Outra notícia bastante politizada – tanto que foi logo aproveitada para vários artigos de opinião – dava conta do lucro de mais de 1.600 milhões de euros que os estrangeiros deram à Segurança Social em 2022, com base num relatório do Observatório das Migrações. Perfeita para sustentar a política imigratória de “portas escancaradas” seguida pelo Governo ainda em funções.
Houve quem se apressasse a dizer que este saldo positivo de 1.600 milhões – que resulta da diferença entre o valor das contribuições, que foi de 1.861 milhões, e as prestações sociais recebidas, de “apenas” 257 milhões – era a prova de que os imigrantes não procuram o nosso país com o objectivo de beneficiar dos apoios sociais. Estou de acordo. Quase todos, acredito, vêem em busca de melhores condições de vida.

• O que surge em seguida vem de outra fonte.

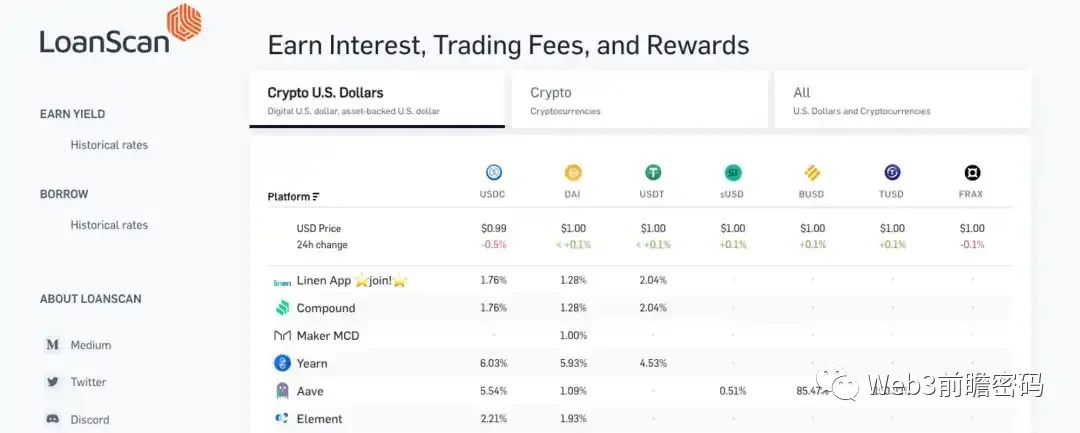The width and height of the screenshot is (1080, 433).
Task: Open the Twitter link
Action: (88, 382)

No entanto, o peso das contribuições dos estrangeiros para a Segurança Social, e os “recordes” de que se falam, são apenas uma consequência directa e natural de vários factores que todos conhecemos. Ou seja, é um reflexo de uma comunidade estrangeira que continua a crescer a um ritmo acelerado, composta sobretudo por pessoas em idade activa – incluindo muitos homens solteiros. De facto, apesar de o relatório contabilizar 750 mil estrangeiros, há notícias que apontam para 800 mil.

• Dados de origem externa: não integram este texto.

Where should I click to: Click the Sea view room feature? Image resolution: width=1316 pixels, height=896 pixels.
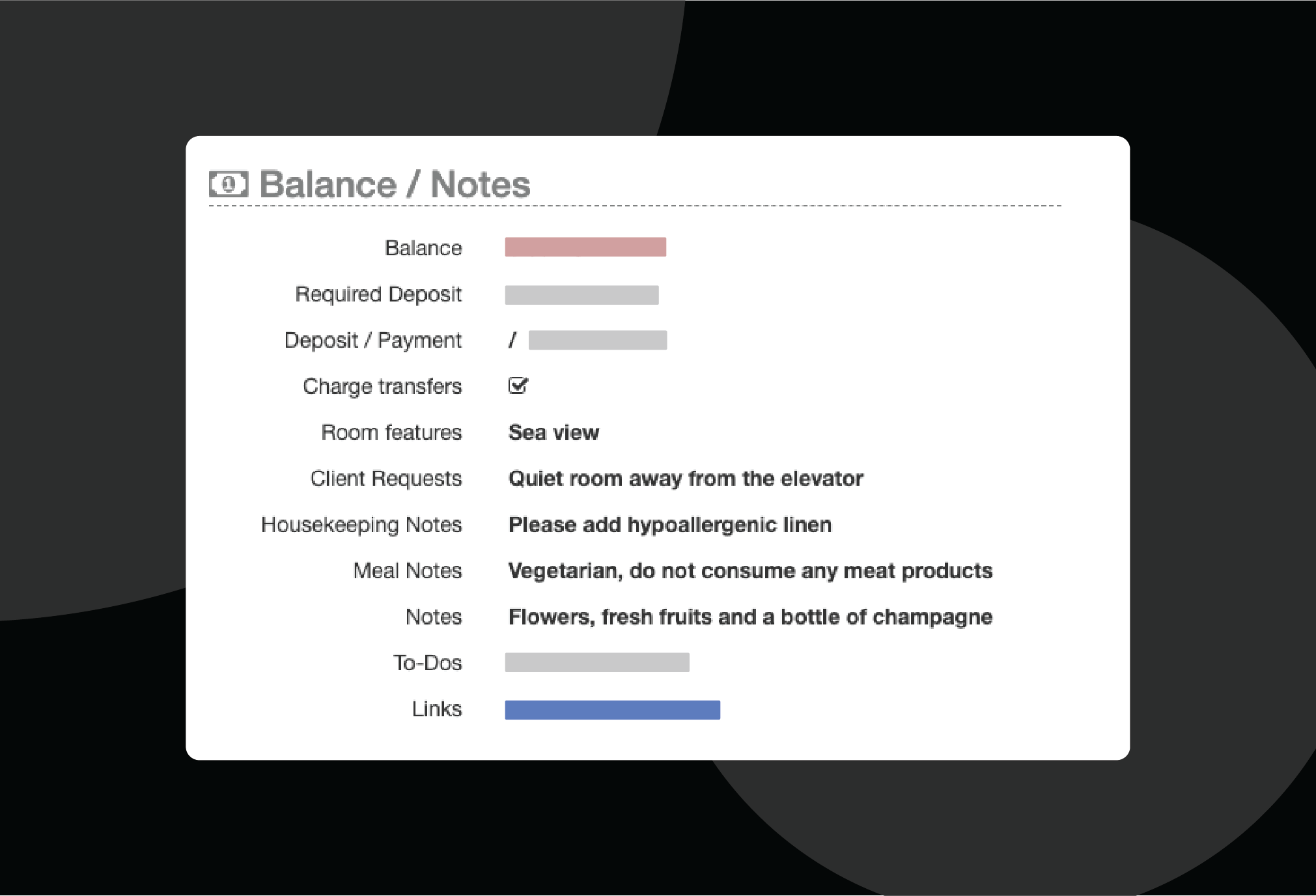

Assim, falamos de 8% da população, com a esmagadora maioria no mercado laboral. Não será de espantar que a sua fatia de descontos para a Segurança Social seja significativa. Além disso, para explicar o saldo ‘astronómico’, há que ter também em conta outras variáveis, como a subida dos salários – tanto o mínimo como o médio – e o aumento das pessoas empregadas nos últimos anos.

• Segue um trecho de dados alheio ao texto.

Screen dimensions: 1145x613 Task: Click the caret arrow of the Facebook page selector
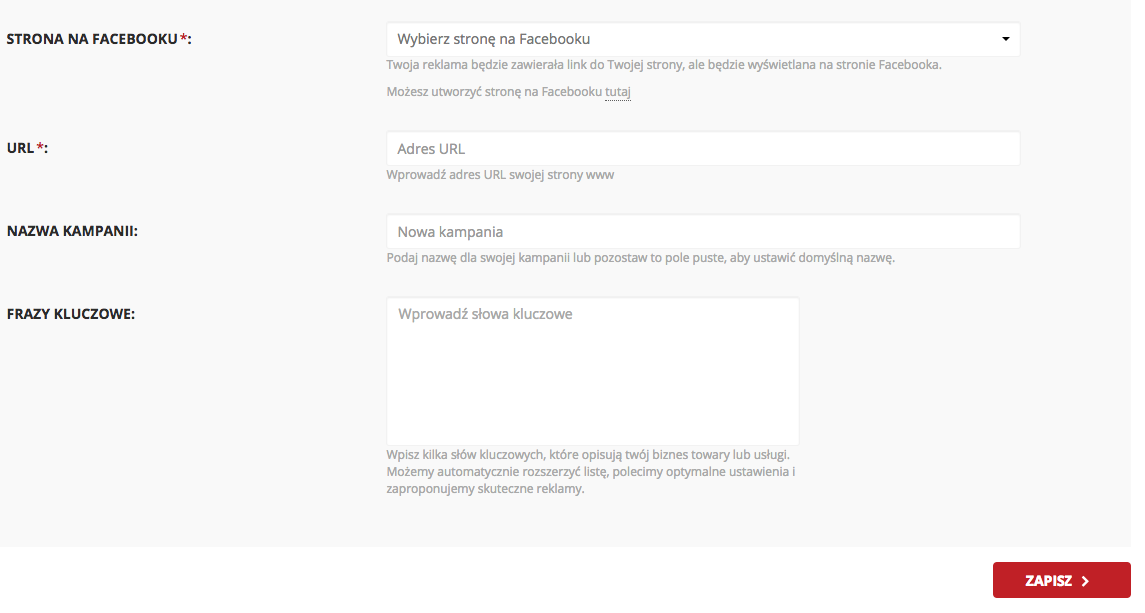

Saliente-se ainda que, por cada trabalhador, cerca de 34% da remuneração vai para este fundo social. Num salário bruto de 1.500, por exemplo, estamos a falar de 510 euros por mês. Não é coisa pouca.
Portanto, é evidente que ninguém mente se disser que “sem os imigrantes, alguns sectores económicos entrariam em colapso”. Afinal, estamos a falar de quase 10% da população. Mas afirmá-lo não serve, por si só, de argumento para coisa nenhuma; é a simples constatação de um facto observável. É a realidade actual, é certo; mas não é uma realidade imutável nem irreversível.
Enfim, está a ser uma semana produtiva para alguns órgãos de comunicação social, sempre prontos a dar destaque a notícias que sedimentam as narrativas oficiais. O poder político agradece.